Perjuangan Panjang Pedagang Sate: Impian Haji Terwujud Setelah 55 Tahun Menabung

Di balik aroma sedap sate yang menggoda selera di Panyabungan, Mandailing Natal, Sumatera Utara, tersimpan kisah inspiratif seorang wanita bernama Asma Tanjung. Selama lebih dari setengah abad, Asma, seorang pedagang sate ulet, memendam cita-cita luhur untuk menunaikan ibadah haji. Kini, di usia 78 tahun, penantian panjangnya akan segera berakhir, tepatnya pada musim haji 1446 H/2025 M.

Asma Tanjung, yang telah berjualan sate sejak tahun 1970, menceritakan bahwa niat awalnya adalah berangkat haji bersama mendiang suaminya. Namun, roda kehidupan terus berputar, kebutuhan keluarga semakin mendesak, dan impian tersebut tampak semakin menjauh. Meski demikian, kobaran semangat untuk mengunjungi Baitullah tak pernah padam dalam hatinya. Dengan penghasilan yang pas-pasan dari berjualan sate, ia menyisihkan sedikit demi sedikit uang hasil jerih payahnya. Setiap tusuk sate yang terjual menjadi setitik harapan yang dikumpulkan menjadi lautan impian.

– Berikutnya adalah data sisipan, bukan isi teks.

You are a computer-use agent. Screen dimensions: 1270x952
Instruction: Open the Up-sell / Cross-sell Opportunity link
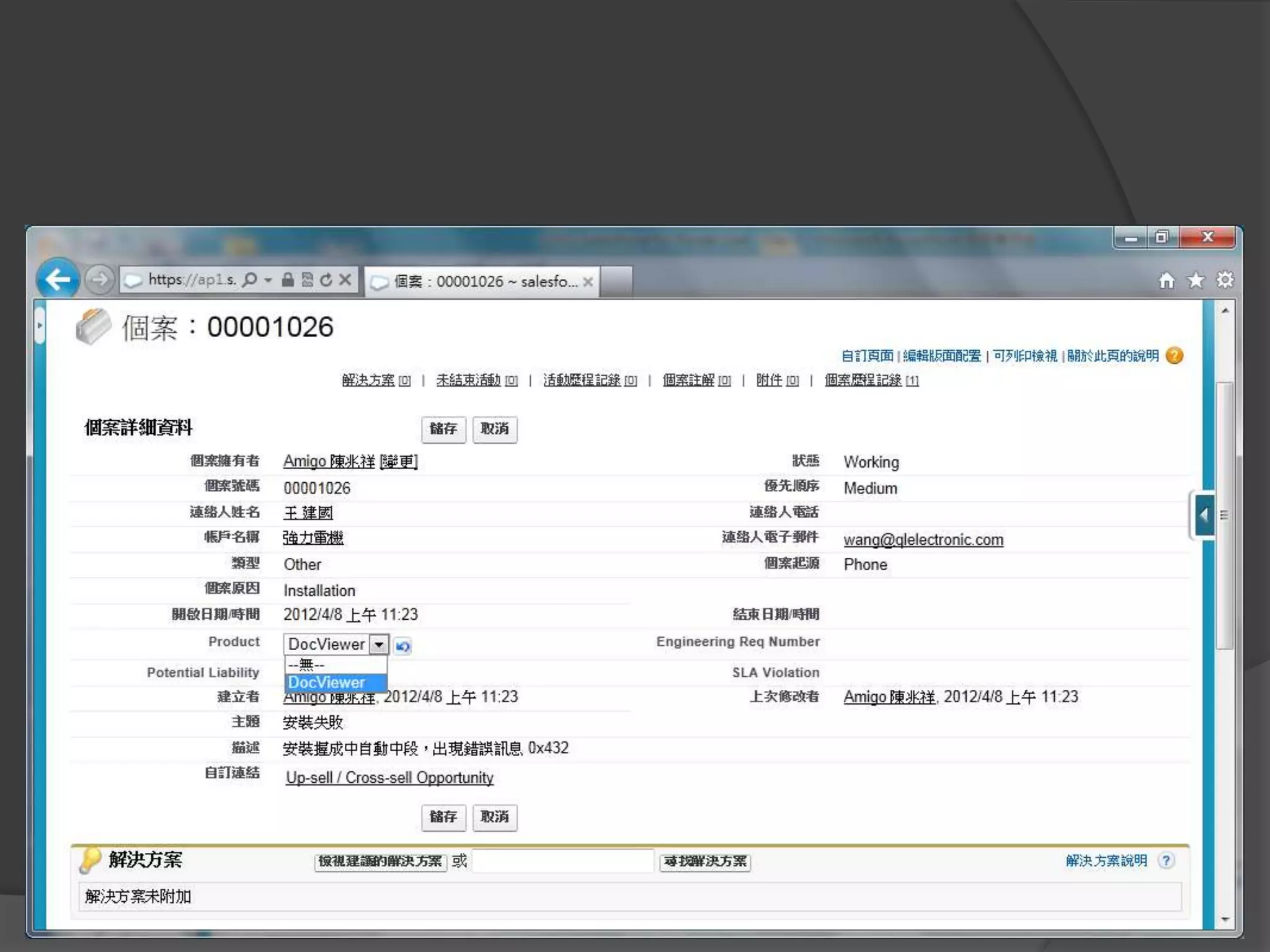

Ibu dari lima anak ini tidak menyerah pada keadaan. Ia terus berjuang, meski badai tantangan silih berganti menerjang. Kebutuhan sehari-hari yang tak terhindarkan seringkali menjadi ujian berat bagi keteguhannya. Namun, ia selalu percaya bahwa Allah SWT akan membukakan jalan baginya untuk mewujudkan impiannya. Kepergian sang suami pada tahun 2009 menjadi pukulan berat, namun tidak mematahkan semangatnya. Justru, hal itu semakin memacunya untuk mewujudkan impian mereka berdua.

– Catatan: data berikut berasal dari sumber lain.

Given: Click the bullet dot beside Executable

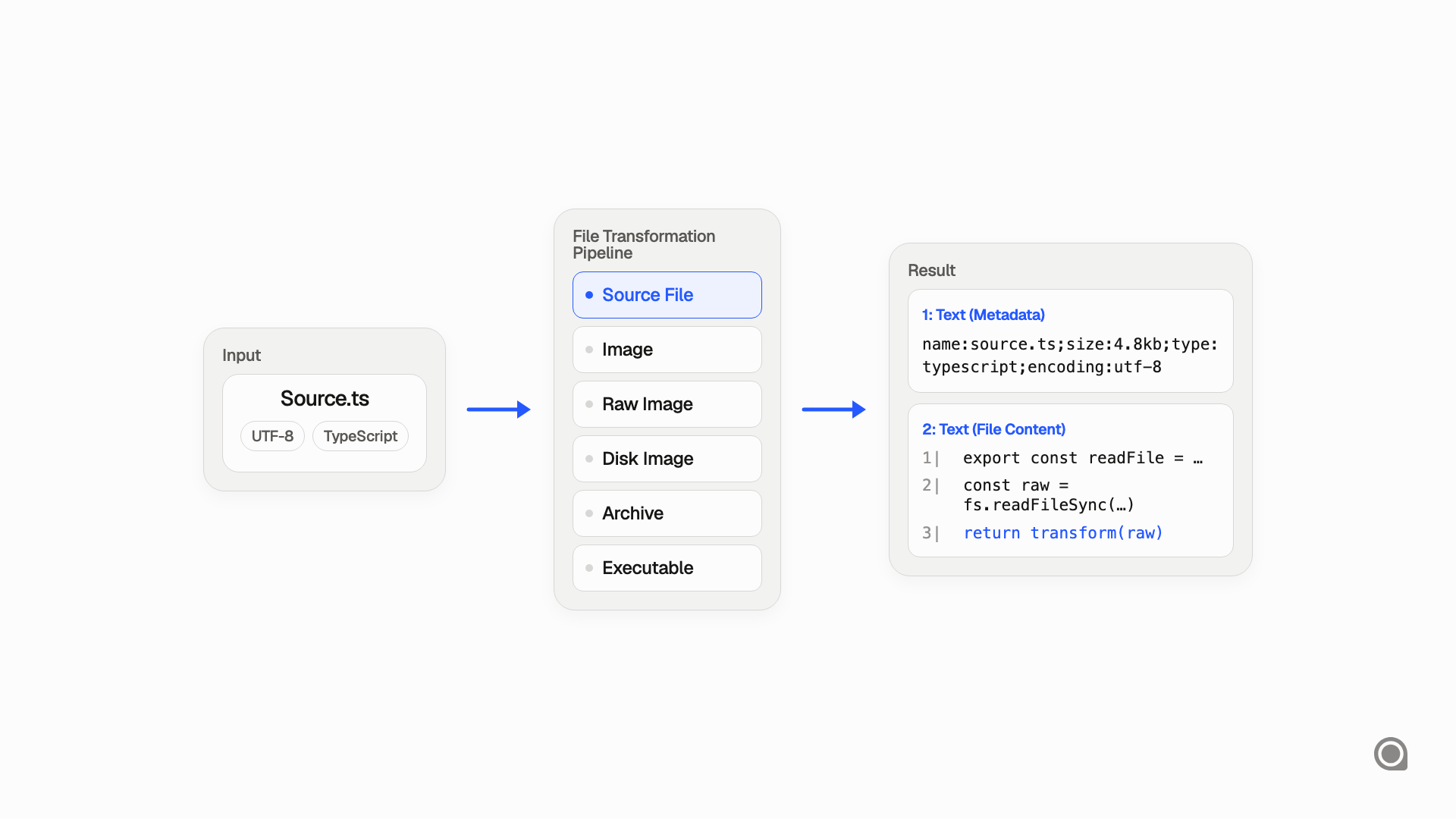Looking at the screenshot, I should 588,568.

Pada tahun 2012, dengan tabungan yang telah dikumpulkannya selama 32 tahun, Asma akhirnya mendaftarkan diri sebagai calon jemaah haji. Sebuah langkah besar yang menandai babak baru dalam perjuangannya. Dan kini, setelah 55 tahun lamanya menabung dengan penuh kesabaran dan keikhlasan, Asma mendapatkan kabar gembira bahwa ia akan berangkat haji pada tahun 2025. Ia tergabung dalam kelompok terbang (kloter) 05 Embarkasi Medan (KNO-05) dan dijadwalkan bertolak ke Tanah Suci pada tanggal 5 Mei 2025.

Bersama ratusan jemaah haji lainnya dari Masjid Agung Nur Ala Nur Aek Godang, Desa Parbangunan, Kecamatan Panyabungan, Asma akan memulai perjalanan spiritualnya menuju Tanah Suci. Kisah Asma Tanjung adalah sebuah teladan tentang ketekunan, kesabaran, dan keyakinan yang kuat. Sebuah bukti bahwa dengan niat yang tulus dan usaha yang tak kenal lelah, tidak ada impian yang terlalu tinggi untuk diraih. Semoga kisah inspiratif ini dapat menjadi penyemangat bagi kita semua untuk terus berjuang mewujudkan impian, seberat apapun rintangannya.

Semoga ibadah haji Asma Tanjung berjalan lancar dan mabrur. Semoga ia kembali ke tanah air dengan membawa keberkahan dan menjadi inspirasi bagi banyak orang.